Why does $\vec \nabla \times \vec F=0 $ mean that $\exists \Phi: \nabla \Phi=\vec F$?

Question

I've been wondering why can we always find a scalar field $\Phi$ for any vector field: $\vec F$ being continuous on $\Bbb R^3$ and satisfying the condition: $\vec\nabla\times\vec F=(\frac{\partial F_z}{\partial y}-\frac{\partial F_y}{\partial z})\vec i+(\frac{\partial F_x}{\partial z}-\frac{\partial F_z}{\partial x})\vec j+(\frac{\partial F_y}{\partial x}-\frac{\partial F_x}{\partial y})\vec k=0 $ such that $\vec F$ can be expressed as $\nabla \Phi=\vec F$ ? I am looking for an algebraic proof.

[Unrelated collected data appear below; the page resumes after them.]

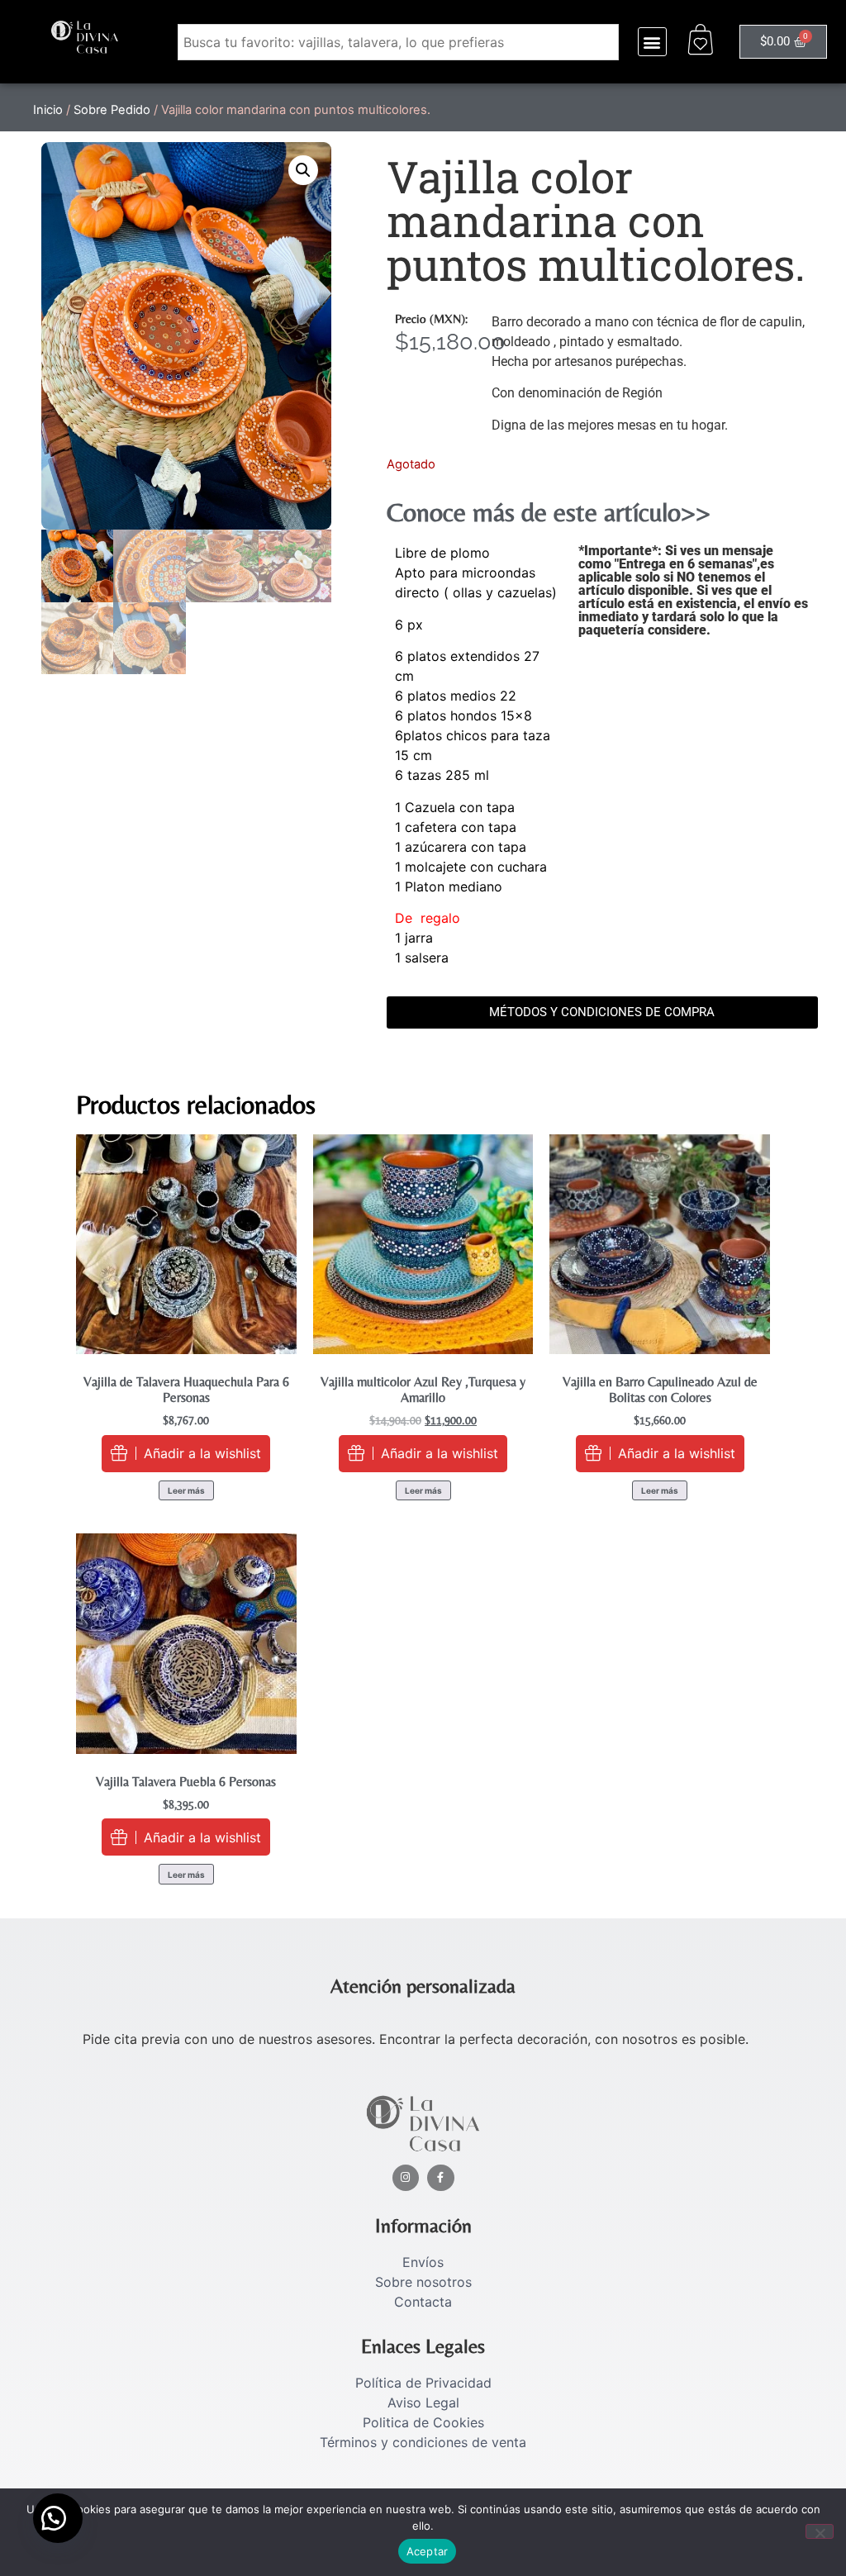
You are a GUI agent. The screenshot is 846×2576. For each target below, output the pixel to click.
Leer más (186, 1490)
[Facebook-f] (440, 2178)
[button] (652, 41)
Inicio (48, 109)
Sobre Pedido (112, 109)
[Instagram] (406, 2178)
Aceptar (427, 2551)
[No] (820, 2531)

Any help is appreciated.

Edit:I am looking for a calculus-like proof which will emerge from calculations related to the three relations that we get by the fact that the field has curl equal to zero everywhere.

Answer 1

The solution appears in many textbooks (including my own). I will do the $2$-dimensional case here, but the $n$-dimensional case is only notationally a bit more complicated. I work on a region that is star-shaped with respect to the origin. (The result is false without some topological restrictions.)

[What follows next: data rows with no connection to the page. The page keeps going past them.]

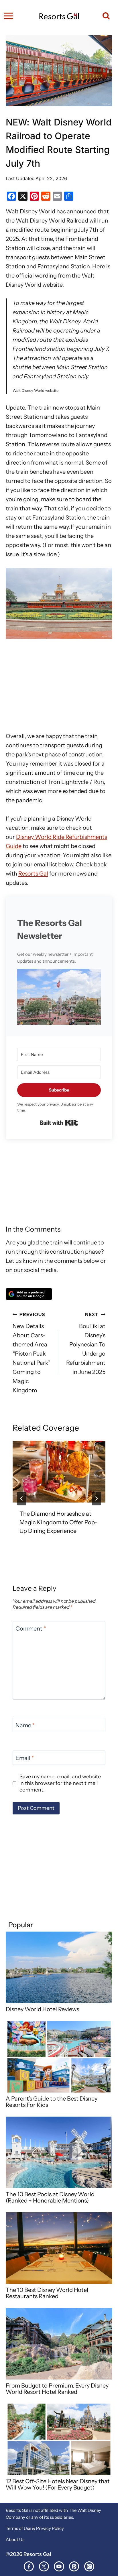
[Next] (96, 1498)
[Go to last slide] (21, 1498)
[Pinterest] (74, 2566)
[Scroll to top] (112, 2561)
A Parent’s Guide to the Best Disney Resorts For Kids (51, 2101)
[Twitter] (44, 2566)
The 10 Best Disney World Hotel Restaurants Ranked (47, 2293)
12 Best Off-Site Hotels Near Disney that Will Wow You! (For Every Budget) (58, 2484)
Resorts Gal (33, 873)
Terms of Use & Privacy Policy (35, 2528)
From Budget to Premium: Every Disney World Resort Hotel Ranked (57, 2388)
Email (24, 1758)
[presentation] (59, 1472)
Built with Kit (59, 1123)
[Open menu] (8, 16)
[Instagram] (89, 2566)
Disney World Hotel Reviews (42, 2009)
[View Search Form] (103, 16)
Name (25, 1725)
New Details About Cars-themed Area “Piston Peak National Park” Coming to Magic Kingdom (31, 1352)
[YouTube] (59, 2566)
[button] (59, 997)
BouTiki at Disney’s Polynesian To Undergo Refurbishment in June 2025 (85, 1343)
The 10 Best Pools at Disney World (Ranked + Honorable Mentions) (50, 2197)
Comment (30, 1628)
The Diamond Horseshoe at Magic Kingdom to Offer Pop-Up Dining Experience (58, 1522)
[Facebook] (29, 2566)
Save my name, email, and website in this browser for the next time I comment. (60, 1783)
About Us (15, 2539)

We are given a $C^1$ vector field $\vec F = (P,Q)$ with $\dfrac{\partial Q}{\partial x} = \dfrac{\partial P}{\partial y}$. We consider the path $\vec g(t) = t(x,y)$, $0\le t\le 1$, from $(0,0)$ to $(x,y)$. Then $\vec g{}'(t)=(x,y)$. Define $$\Phi(x,y) = \int_0^1 \vec F(\vec g(t))\cdot\vec g{}'(t)\,dt = \int_0^1 \big(P(tx,ty)x + Q(tx,ty)y\big)dt.$$ Now let's calculate $\dfrac{\partial\Phi}{\partial x}$. We differentiate under the integral sign (1), we use the chain rule and then the curl hypothesis (2), and at the end we use the chain rule (3), integration by parts, and the Fundamental Theorem of Calculus (4): \begin{align*} \frac{\partial\Phi}{\partial x} &\overset{(1)}= \int_0^1 \frac{\partial}{\partial x}\big(P(tx,ty)x + Q(tx,ty)y\big)\,dt \\ &= \int_0^1 \big(P(tx,ty) + tx\frac{\partial P}{\partial x}(tx,ty) + ty\frac{\partial Q}{\partial x}(tx,ty)\big)dt \\ &\overset{(2)}= \int_0^1 \big(P(tx,ty) + tx\frac{\partial P}{\partial x}(tx,ty) + ty\frac{\partial P}{\partial y}(tx,ty)\big)dt \\ &\overset{(3)}= \int_0^1 \big(P(tx,ty) + t\frac d{dt}P(tx,ty)\big)dt \\ &\overset{(4)}= \int_0^1 P(tx,ty)\,dt + tP(tx,ty)\Big]_{t=0}^1 - \int_0^1 P(tx,ty)\,dt \\ &= P(x,y), \end{align*} as required. The other partial derivative follows analogously.

Answer 2

On 3-space minus the z-axis, let a vector field be defined by

V(x,y,z) = (-y,x,0) / (x^2 + y^2).

Then curl(V) = (0, 0, 0) at all (x,y,z) such that (x,y) ≠ (0,0).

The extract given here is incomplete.